An Introduction to Xavier University
This article was written based on the information and opinions presented by Aja Altenhof and MacGregor Yates in a CollegeVine livestream. You can watch the full livestream for more info.
Xavier University’s Jesuit Identity
Xavier University is a private Jesuit college. As part of its Jesuit identity, Xavier places a strong emphasis on developing students to become the best versions of themselves, both inside and outside of the classroom, and on ensuring that their students will better the world around them.
These values are evident through Xavier’s community service opportunities. At Xavier, students are both encouraged to give back to the local communities in and around Cincinnati, Ohio, as well as to those in other cities and states and abroad.
While community service is not required as part of Xavier University’s curriculum, it is something that most students choose to get involved with in some way during their four years on campus.
Xavier’s Diverse Student Body
Xavier University has approximately 5,200 undergraduate students, making it a small to medium-sized school. A student body of this size works well for Xavier because it helps it cultivate a tight-knit, family feel. Regardless of your grade level, major, interests, or background, it is easy to build lifelong connections and friendships with other students, particularly because of the school’s size and inclusive campus culture.
Xavier’s student body is representative of 48 different states and 43 different countries, making it quite diverse. While 56% of students hail from Ohio, there are plenty of students from around the nation and outside of the United States.

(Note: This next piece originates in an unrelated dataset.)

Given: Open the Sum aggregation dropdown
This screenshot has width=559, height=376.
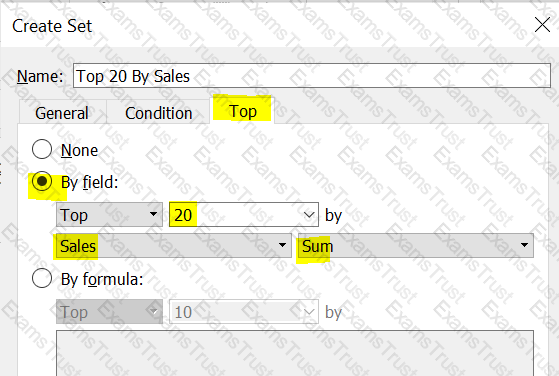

Additionally, only 40% of students come from its high school. While many incoming college students fear that they may be coming into an environment where most students already have preestablished friend groups, that is not the case at Xavier.

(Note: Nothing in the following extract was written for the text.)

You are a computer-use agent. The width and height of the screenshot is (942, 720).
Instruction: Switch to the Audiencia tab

Student Orientation at Xavier
When new students first step foot on campus, they will go to Xavier’s new-student orientation. It’s unique in that it takes place over four days, leading up to the start of classes.
Students arrive on a Thursday, where they are greeted by a team of students who help move the new students’ belongings into their dorm rooms. These leaders are older Xavier students and are also responsible for leading orientation.

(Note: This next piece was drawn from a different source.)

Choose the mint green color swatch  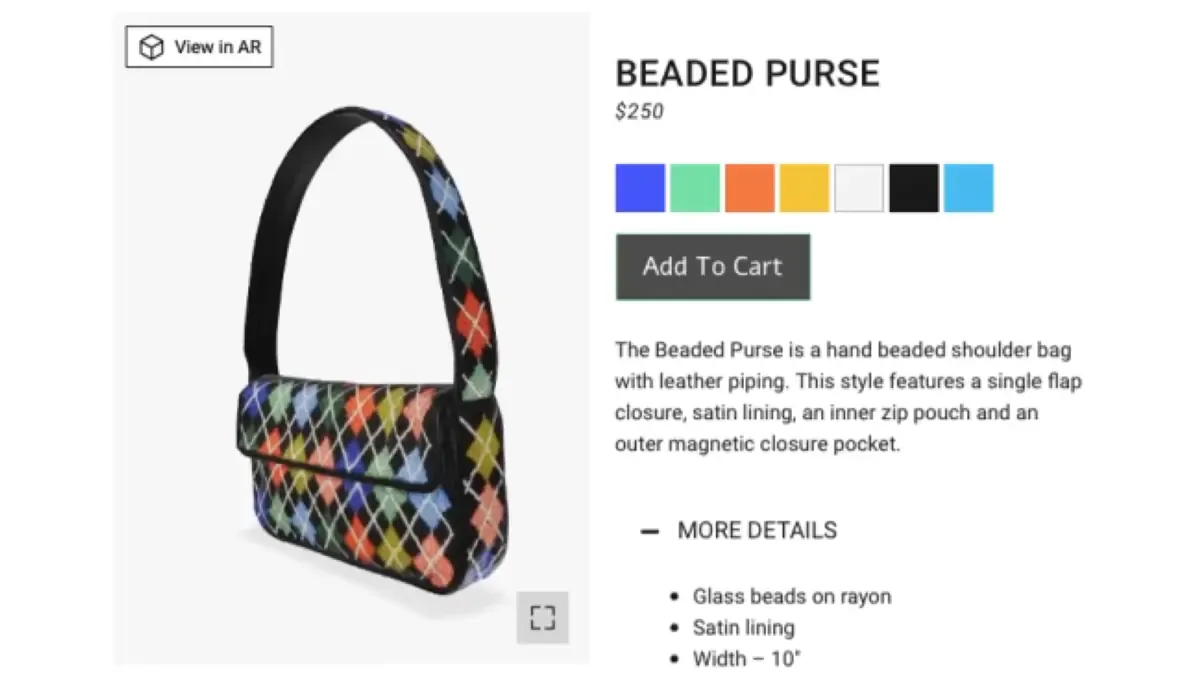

After the students have been moved in, the families attend an opening welcome speech delivered by Xavier University’s president, and then everyone splits up to attend different activities. Parents attend a parent reception, while students meet with their orientation group of about 25 other freshmen students.
For the next few days, students are led by their two assigned student leaders, who show them around campus, introduce them to resources, and prepare them for their first day of classes. These leaders are two upperclassmen that new freshmen can look up to and lean on in those first days on campus. New students also have the other freshmen in their orientation group whom they can build relationships with as they all collectively adjust to life at Xavier.